Work item>
Write out exactly what each line says, starting with the first line below and ending on the one with "Given: Open the Donald J. Trump display name".
-- Data shown follows --
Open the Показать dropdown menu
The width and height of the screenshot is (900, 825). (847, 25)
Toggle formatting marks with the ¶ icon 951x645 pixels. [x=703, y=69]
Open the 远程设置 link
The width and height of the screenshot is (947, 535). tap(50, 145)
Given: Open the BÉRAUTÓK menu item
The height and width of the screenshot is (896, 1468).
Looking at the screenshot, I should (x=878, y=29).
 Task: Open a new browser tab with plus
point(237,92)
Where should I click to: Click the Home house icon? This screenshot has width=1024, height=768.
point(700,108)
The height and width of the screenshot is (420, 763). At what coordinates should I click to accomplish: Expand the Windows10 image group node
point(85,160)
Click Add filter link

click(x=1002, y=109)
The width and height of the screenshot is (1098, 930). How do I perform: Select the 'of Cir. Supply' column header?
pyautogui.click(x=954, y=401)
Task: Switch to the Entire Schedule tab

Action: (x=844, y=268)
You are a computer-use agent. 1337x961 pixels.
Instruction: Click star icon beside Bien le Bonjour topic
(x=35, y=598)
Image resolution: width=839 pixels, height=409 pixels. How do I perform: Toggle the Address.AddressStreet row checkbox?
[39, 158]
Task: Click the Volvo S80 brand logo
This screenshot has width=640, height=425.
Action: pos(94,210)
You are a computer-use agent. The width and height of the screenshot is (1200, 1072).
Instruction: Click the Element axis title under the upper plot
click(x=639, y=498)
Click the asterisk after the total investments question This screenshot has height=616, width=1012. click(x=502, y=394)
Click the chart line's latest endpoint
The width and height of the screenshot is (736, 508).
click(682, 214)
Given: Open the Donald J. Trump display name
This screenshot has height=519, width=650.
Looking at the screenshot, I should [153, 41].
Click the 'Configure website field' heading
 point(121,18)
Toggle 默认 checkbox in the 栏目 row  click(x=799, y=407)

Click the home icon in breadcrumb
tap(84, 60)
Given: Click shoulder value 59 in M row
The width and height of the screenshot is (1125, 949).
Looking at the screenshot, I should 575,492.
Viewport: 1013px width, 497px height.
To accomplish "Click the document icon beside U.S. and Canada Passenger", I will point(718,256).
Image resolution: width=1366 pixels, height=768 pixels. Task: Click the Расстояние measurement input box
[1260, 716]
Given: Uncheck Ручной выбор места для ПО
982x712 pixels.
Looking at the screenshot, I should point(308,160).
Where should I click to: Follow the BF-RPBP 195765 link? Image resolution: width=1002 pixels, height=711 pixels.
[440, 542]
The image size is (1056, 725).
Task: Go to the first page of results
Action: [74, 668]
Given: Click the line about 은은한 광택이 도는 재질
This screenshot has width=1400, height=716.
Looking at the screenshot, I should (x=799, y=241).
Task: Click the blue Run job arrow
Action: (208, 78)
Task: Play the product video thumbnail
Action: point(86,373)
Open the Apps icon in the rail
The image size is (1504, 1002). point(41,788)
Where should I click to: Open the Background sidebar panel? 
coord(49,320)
-- Data shown concluded --
Problem solution>
Open the Показать dropdown menu
The width and height of the screenshot is (900, 825). (847, 25)
Toggle formatting marks with the ¶ icon 951x645 pixels. [x=703, y=69]
Open the 远程设置 link
The width and height of the screenshot is (947, 535). tap(50, 145)
Given: Open the BÉRAUTÓK menu item
The height and width of the screenshot is (896, 1468).
Looking at the screenshot, I should (x=878, y=29).
 Task: Open a new browser tab with plus
point(237,92)
Where should I click to: Click the Home house icon? This screenshot has width=1024, height=768.
point(700,108)
The height and width of the screenshot is (420, 763). At what coordinates should I click to accomplish: Expand the Windows10 image group node
point(85,160)
Click Add filter link

click(x=1002, y=109)
The width and height of the screenshot is (1098, 930). How do I perform: Select the 'of Cir. Supply' column header?
pyautogui.click(x=954, y=401)
Task: Switch to the Entire Schedule tab

Action: (x=844, y=268)
You are a computer-use agent. 1337x961 pixels.
Instruction: Click star icon beside Bien le Bonjour topic
(x=35, y=598)
Image resolution: width=839 pixels, height=409 pixels. How do I perform: Toggle the Address.AddressStreet row checkbox?
[39, 158]
Task: Click the Volvo S80 brand logo
This screenshot has width=640, height=425.
Action: pos(94,210)
You are a computer-use agent. The width and height of the screenshot is (1200, 1072).
Instruction: Click the Element axis title under the upper plot
click(x=639, y=498)
Click the asterisk after the total investments question This screenshot has height=616, width=1012. click(x=502, y=394)
Click the chart line's latest endpoint
The width and height of the screenshot is (736, 508).
click(682, 214)
Given: Open the Donald J. Trump display name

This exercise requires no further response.